Senate committee prefers short-term transportation fix

| Thursday, June 25, 2009

A U.S. Senate committee is throwing support behind a White House plan to forgo sweeping transportation reform this year in favor of an 18-month extension of the current system.

The Senate Environment and Public Works Committee praised Transportation Secretary Ray LaHood and the White House for suggesting a short-term fix to shore up the Highway Trust Fund.

The hearing on Thursday, June 25, was just one day after the House Subcommittee on Highways and Transit called the White House plan unacceptable. House lawmakers want to pass a six-year, $500 billion authorization bill that would overhaul the U.S. Department of Transportation and set a new course for highways and infrastructure.

“I don’t feel comfortable bringing the bill forward until I know how I’m going to recommend paying for it,” Senate EPW Chair Barbara Boxer, D-CA, said Thursday.

LaHood stated at the hearing that time was short and that the trust fund would be broke in August.

Boxer said most of her committee, including Republicans – with the exception of Sen. George Voinovich, R-OH – favored LaHood’s proposal to inject $20 billion into the Highway Trust Fund and buy Congress time until 2011 to pass large-scale reform.

Sen. David Vitter, R-LA, introduced a bill urging the use of leftover stimulus funds to shore up the highway fund.

Just as it appeared the committee had consented to a short-term solution, Voinovich fired back urging the committee members to move a long-term highway bill forward.

“The way to get the job done is to pass a bill now. Urgent. Get it done,” Voinovich said.

“Can you imagine what that will mean in terms of our economy and giving some people confidence in where we’re going? Is anybody listening when you’ve got every group in this country that says we want this done now, we need it?”

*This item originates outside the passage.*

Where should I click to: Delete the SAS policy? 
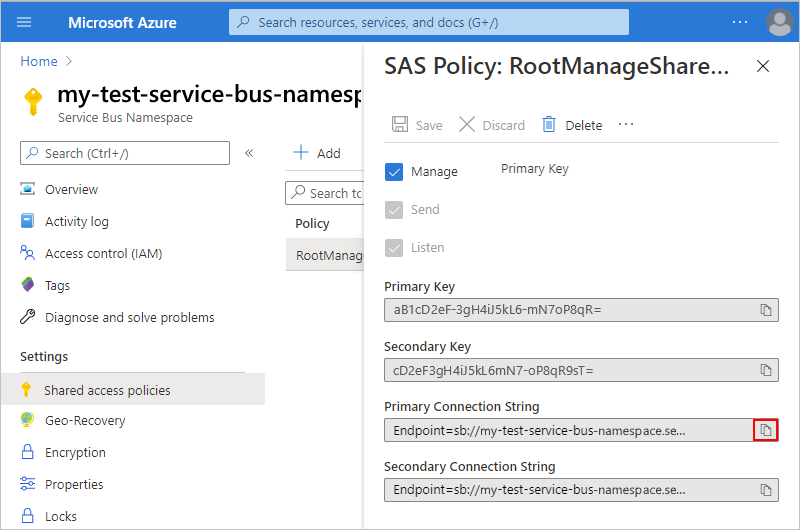point(572,125)
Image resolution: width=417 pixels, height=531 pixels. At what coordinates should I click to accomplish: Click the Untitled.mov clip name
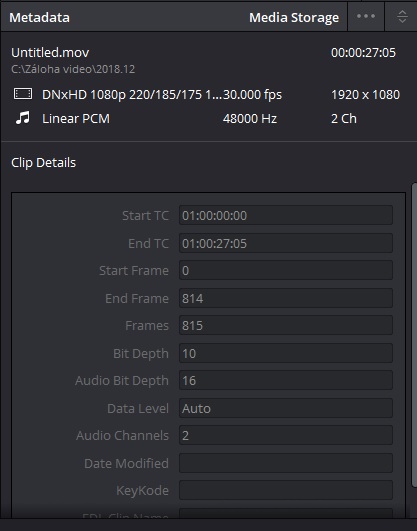point(50,52)
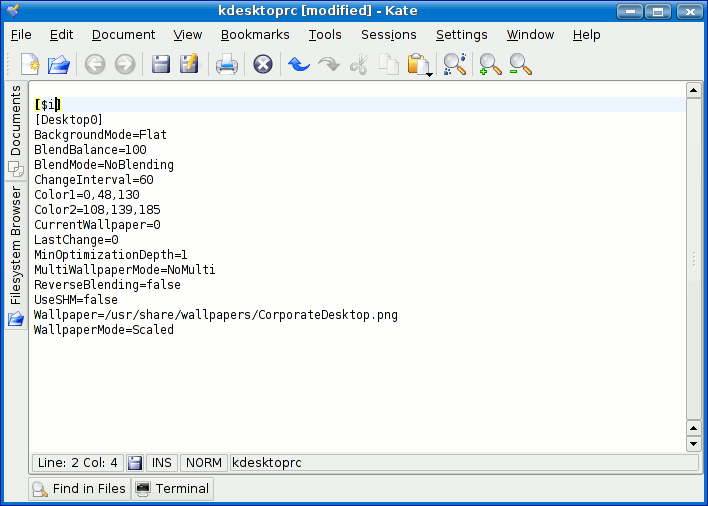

Boxer said long-term solutions will become a priority for the committee once the Highway Trust Fund is shored up in the short term.

“This is a question of immediacy versus a long-term solution,” she said. “That long-term solution is going to come.”

Kathy Ruffalo, a member of the National Surface Transportation Infrastructure Financing Commission, informed the committee during her testimony that a slump in sales of new heavy trucks, trailers and tires contributed greatly to the shortfall in the Highway Trust Fund.

“Right now the decrease in the truck-trailer sales tax and tire tax is about $2.5 billion … so if you look at the gap we’re facing, that’s one of the sizable reasons why we’re seeing (a shortfall) in ’09,” Ruffalo said.

Boxer said she wasn’t aware that truck and trailer sales had such an effect on the shortfall. The trust fund shortfall is chiefly attributed to a decrease in miles traveled and fuel consumption.

Later in the hearing, Boxer credited truckers as a group for their willingness to pay for a good transportation system even if it means increasing taxes.

Back on the House side, Rep. Peter DeFazio, D-OR, who chairs the House Transportation and Infrastructure Subcommittee on Highways and Transit, suggested Thursday that Congress create a new tax on the speculative oil market and apply it to the Highway Trust Fund as a way to pay for a six-year authorization bill.

DeFazio and other Democratic members of the House T&I Committee sent a letter Thursday urging President Obama to give up on the idea of an 18-month extension of existing transportation programs in favor of a complete transportation overhaul.